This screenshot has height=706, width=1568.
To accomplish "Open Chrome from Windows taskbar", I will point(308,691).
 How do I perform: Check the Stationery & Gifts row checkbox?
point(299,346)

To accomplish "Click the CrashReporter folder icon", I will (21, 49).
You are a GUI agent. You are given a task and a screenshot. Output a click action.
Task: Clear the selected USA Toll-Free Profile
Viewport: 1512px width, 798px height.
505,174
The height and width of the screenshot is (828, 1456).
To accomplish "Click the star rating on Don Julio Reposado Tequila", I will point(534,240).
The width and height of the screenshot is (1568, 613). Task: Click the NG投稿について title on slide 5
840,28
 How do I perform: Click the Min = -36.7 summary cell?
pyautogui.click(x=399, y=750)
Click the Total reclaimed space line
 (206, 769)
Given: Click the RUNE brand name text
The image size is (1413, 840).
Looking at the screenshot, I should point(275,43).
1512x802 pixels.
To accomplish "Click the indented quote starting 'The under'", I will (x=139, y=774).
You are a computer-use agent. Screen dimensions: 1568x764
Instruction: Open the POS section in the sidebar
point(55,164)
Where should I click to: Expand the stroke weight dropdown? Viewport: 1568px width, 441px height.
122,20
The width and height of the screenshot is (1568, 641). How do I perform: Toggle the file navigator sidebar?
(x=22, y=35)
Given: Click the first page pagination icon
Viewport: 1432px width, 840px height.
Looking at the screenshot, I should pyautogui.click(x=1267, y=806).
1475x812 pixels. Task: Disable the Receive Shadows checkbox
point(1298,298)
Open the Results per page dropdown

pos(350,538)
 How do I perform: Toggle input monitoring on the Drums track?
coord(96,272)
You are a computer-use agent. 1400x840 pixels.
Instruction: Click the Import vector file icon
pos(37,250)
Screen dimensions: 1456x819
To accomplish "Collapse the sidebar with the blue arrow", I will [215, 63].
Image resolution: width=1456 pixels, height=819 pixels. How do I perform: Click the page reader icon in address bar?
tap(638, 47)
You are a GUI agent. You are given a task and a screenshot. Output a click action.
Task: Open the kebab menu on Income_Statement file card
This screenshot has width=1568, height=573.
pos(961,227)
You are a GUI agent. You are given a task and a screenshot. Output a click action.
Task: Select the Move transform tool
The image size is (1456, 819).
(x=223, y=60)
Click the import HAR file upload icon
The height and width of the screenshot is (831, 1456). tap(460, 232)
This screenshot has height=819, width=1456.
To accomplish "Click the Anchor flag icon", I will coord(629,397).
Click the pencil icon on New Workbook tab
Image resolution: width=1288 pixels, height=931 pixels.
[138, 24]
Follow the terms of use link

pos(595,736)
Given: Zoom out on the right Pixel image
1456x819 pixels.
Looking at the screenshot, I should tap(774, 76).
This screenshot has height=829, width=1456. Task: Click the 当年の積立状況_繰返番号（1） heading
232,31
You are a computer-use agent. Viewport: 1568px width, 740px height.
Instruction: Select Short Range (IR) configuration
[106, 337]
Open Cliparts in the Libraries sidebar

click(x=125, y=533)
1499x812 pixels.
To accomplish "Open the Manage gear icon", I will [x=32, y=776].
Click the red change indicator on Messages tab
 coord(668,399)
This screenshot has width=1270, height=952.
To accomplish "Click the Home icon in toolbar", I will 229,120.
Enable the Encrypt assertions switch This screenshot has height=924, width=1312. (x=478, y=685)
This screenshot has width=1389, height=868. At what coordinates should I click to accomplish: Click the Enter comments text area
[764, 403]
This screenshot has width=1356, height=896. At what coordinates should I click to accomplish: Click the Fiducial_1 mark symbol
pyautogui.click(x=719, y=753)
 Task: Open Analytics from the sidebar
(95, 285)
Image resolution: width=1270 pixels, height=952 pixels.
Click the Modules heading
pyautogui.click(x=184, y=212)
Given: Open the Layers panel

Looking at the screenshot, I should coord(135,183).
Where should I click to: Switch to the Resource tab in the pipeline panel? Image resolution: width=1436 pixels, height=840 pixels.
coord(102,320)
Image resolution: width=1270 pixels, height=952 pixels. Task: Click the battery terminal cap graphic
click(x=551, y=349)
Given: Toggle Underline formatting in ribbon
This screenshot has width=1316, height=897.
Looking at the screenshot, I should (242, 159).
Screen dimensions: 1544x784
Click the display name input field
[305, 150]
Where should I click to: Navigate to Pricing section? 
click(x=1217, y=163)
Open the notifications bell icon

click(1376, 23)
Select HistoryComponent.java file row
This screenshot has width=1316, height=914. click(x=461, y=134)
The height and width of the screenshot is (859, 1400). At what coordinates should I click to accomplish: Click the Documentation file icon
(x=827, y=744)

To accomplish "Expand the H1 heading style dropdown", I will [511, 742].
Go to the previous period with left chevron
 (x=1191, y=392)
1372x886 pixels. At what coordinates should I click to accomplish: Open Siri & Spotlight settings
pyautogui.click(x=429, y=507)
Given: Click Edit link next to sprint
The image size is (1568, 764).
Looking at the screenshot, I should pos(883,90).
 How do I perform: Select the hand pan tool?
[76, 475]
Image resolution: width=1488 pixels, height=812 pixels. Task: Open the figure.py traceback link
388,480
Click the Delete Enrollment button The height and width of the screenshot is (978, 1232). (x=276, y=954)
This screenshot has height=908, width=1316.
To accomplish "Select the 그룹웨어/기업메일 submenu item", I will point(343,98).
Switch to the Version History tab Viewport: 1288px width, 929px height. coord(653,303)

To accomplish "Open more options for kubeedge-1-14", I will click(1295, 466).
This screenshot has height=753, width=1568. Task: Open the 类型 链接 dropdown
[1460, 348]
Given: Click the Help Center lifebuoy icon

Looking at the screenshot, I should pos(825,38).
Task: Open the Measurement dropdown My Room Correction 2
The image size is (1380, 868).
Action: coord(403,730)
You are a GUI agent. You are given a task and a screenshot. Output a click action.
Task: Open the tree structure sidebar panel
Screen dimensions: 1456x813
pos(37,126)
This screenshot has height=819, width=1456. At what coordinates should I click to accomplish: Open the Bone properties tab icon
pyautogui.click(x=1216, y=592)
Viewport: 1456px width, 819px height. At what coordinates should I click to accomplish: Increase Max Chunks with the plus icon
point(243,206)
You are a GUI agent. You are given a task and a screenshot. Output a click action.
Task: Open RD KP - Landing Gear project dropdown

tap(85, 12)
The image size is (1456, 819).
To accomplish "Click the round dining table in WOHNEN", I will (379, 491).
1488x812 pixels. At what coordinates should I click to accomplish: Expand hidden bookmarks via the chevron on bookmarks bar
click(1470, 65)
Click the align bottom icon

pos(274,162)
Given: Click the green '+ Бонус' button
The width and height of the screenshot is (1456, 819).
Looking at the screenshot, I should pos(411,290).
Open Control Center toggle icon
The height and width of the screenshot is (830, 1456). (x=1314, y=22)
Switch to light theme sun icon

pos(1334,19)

* * * *

_Work to complete_.
Each entry must appear in the reply exactly as written.

_Solved problem_.
This screenshot has height=706, width=1568.
To accomplish "Open Chrome from Windows taskbar", I will point(308,691).
 How do I perform: Check the Stationery & Gifts row checkbox?
point(299,346)

To accomplish "Click the CrashReporter folder icon", I will (21, 49).
You are a GUI agent. You are given a task and a screenshot. Output a click action.
Task: Clear the selected USA Toll-Free Profile
Viewport: 1512px width, 798px height.
505,174
The height and width of the screenshot is (828, 1456).
To accomplish "Click the star rating on Don Julio Reposado Tequila", I will point(534,240).
The width and height of the screenshot is (1568, 613). Task: Click the NG投稿について title on slide 5
840,28
 How do I perform: Click the Min = -36.7 summary cell?
pyautogui.click(x=399, y=750)
Click the Total reclaimed space line
 (206, 769)
Given: Click the RUNE brand name text
The image size is (1413, 840).
Looking at the screenshot, I should point(275,43).
1512x802 pixels.
To accomplish "Click the indented quote starting 'The under'", I will (x=139, y=774).
You are a computer-use agent. Screen dimensions: 1568x764
Instruction: Open the POS section in the sidebar
point(55,164)
Where should I click to: Expand the stroke weight dropdown? Viewport: 1568px width, 441px height.
122,20
The width and height of the screenshot is (1568, 641). How do I perform: Toggle the file navigator sidebar?
(x=22, y=35)
Given: Click the first page pagination icon
Viewport: 1432px width, 840px height.
Looking at the screenshot, I should pyautogui.click(x=1267, y=806).
1475x812 pixels. Task: Disable the Receive Shadows checkbox
point(1298,298)
Open the Results per page dropdown

pos(350,538)
 How do I perform: Toggle input monitoring on the Drums track?
coord(96,272)
You are a computer-use agent. 1400x840 pixels.
Instruction: Click the Import vector file icon
pos(37,250)
Screen dimensions: 1456x819
To accomplish "Collapse the sidebar with the blue arrow", I will [215, 63].
Image resolution: width=1456 pixels, height=819 pixels. How do I perform: Click the page reader icon in address bar?
tap(638, 47)
You are a GUI agent. You are given a task and a screenshot. Output a click action.
Task: Open the kebab menu on Income_Statement file card
This screenshot has width=1568, height=573.
pos(961,227)
You are a GUI agent. You are given a task and a screenshot. Output a click action.
Task: Select the Move transform tool
The image size is (1456, 819).
(x=223, y=60)
Click the import HAR file upload icon
The height and width of the screenshot is (831, 1456). tap(460, 232)
This screenshot has height=819, width=1456.
To accomplish "Click the Anchor flag icon", I will coord(629,397).
Click the pencil icon on New Workbook tab
Image resolution: width=1288 pixels, height=931 pixels.
[138, 24]
Follow the terms of use link

pos(595,736)
Given: Zoom out on the right Pixel image
1456x819 pixels.
Looking at the screenshot, I should tap(774, 76).
This screenshot has height=829, width=1456. Task: Click the 当年の積立状況_繰返番号（1） heading
232,31
You are a computer-use agent. Viewport: 1568px width, 740px height.
Instruction: Select Short Range (IR) configuration
[106, 337]
Open Cliparts in the Libraries sidebar

click(x=125, y=533)
1499x812 pixels.
To accomplish "Open the Manage gear icon", I will [x=32, y=776].
Click the red change indicator on Messages tab
 coord(668,399)
This screenshot has width=1270, height=952.
To accomplish "Click the Home icon in toolbar", I will 229,120.
Enable the Encrypt assertions switch This screenshot has height=924, width=1312. (x=478, y=685)
This screenshot has width=1389, height=868. At what coordinates should I click to accomplish: Click the Enter comments text area
[764, 403]
This screenshot has width=1356, height=896. At what coordinates should I click to accomplish: Click the Fiducial_1 mark symbol
pyautogui.click(x=719, y=753)
 Task: Open Analytics from the sidebar
(95, 285)
Image resolution: width=1270 pixels, height=952 pixels.
Click the Modules heading
pyautogui.click(x=184, y=212)
Given: Open the Layers panel

Looking at the screenshot, I should coord(135,183).
Where should I click to: Switch to the Resource tab in the pipeline panel? Image resolution: width=1436 pixels, height=840 pixels.
coord(102,320)
Image resolution: width=1270 pixels, height=952 pixels. Task: Click the battery terminal cap graphic
click(x=551, y=349)
Given: Toggle Underline formatting in ribbon
This screenshot has width=1316, height=897.
Looking at the screenshot, I should (242, 159).
Screen dimensions: 1544x784
Click the display name input field
[305, 150]
Where should I click to: Navigate to Pricing section? 
click(x=1217, y=163)
Open the notifications bell icon

click(1376, 23)
Select HistoryComponent.java file row
This screenshot has width=1316, height=914. click(x=461, y=134)
The height and width of the screenshot is (859, 1400). At what coordinates should I click to accomplish: Click the Documentation file icon
(x=827, y=744)

To accomplish "Expand the H1 heading style dropdown", I will [511, 742].
Go to the previous period with left chevron
 (x=1191, y=392)
1372x886 pixels. At what coordinates should I click to accomplish: Open Siri & Spotlight settings
pyautogui.click(x=429, y=507)
Given: Click Edit link next to sprint
The image size is (1568, 764).
Looking at the screenshot, I should pos(883,90).
 How do I perform: Select the hand pan tool?
[76, 475]
Image resolution: width=1488 pixels, height=812 pixels. Task: Open the figure.py traceback link
388,480
Click the Delete Enrollment button The height and width of the screenshot is (978, 1232). (x=276, y=954)
This screenshot has height=908, width=1316.
To accomplish "Select the 그룹웨어/기업메일 submenu item", I will point(343,98).
Switch to the Version History tab Viewport: 1288px width, 929px height. coord(653,303)

To accomplish "Open more options for kubeedge-1-14", I will click(1295, 466).
This screenshot has height=753, width=1568. Task: Open the 类型 链接 dropdown
[1460, 348]
Given: Click the Help Center lifebuoy icon

Looking at the screenshot, I should pos(825,38).
Task: Open the Measurement dropdown My Room Correction 2
The image size is (1380, 868).
Action: coord(403,730)
You are a GUI agent. You are given a task and a screenshot. Output a click action.
Task: Open the tree structure sidebar panel
Screen dimensions: 1456x813
pos(37,126)
This screenshot has height=819, width=1456. At what coordinates should I click to accomplish: Open the Bone properties tab icon
pyautogui.click(x=1216, y=592)
Viewport: 1456px width, 819px height. At what coordinates should I click to accomplish: Increase Max Chunks with the plus icon
point(243,206)
You are a GUI agent. You are given a task and a screenshot. Output a click action.
Task: Open RD KP - Landing Gear project dropdown

tap(85, 12)
The image size is (1456, 819).
To accomplish "Click the round dining table in WOHNEN", I will (379, 491).
1488x812 pixels. At what coordinates should I click to accomplish: Expand hidden bookmarks via the chevron on bookmarks bar
click(1470, 65)
Click the align bottom icon

pos(274,162)
Given: Click the green '+ Бонус' button
The width and height of the screenshot is (1456, 819).
Looking at the screenshot, I should pos(411,290).
Open Control Center toggle icon
The height and width of the screenshot is (830, 1456). (x=1314, y=22)
Switch to light theme sun icon

pos(1334,19)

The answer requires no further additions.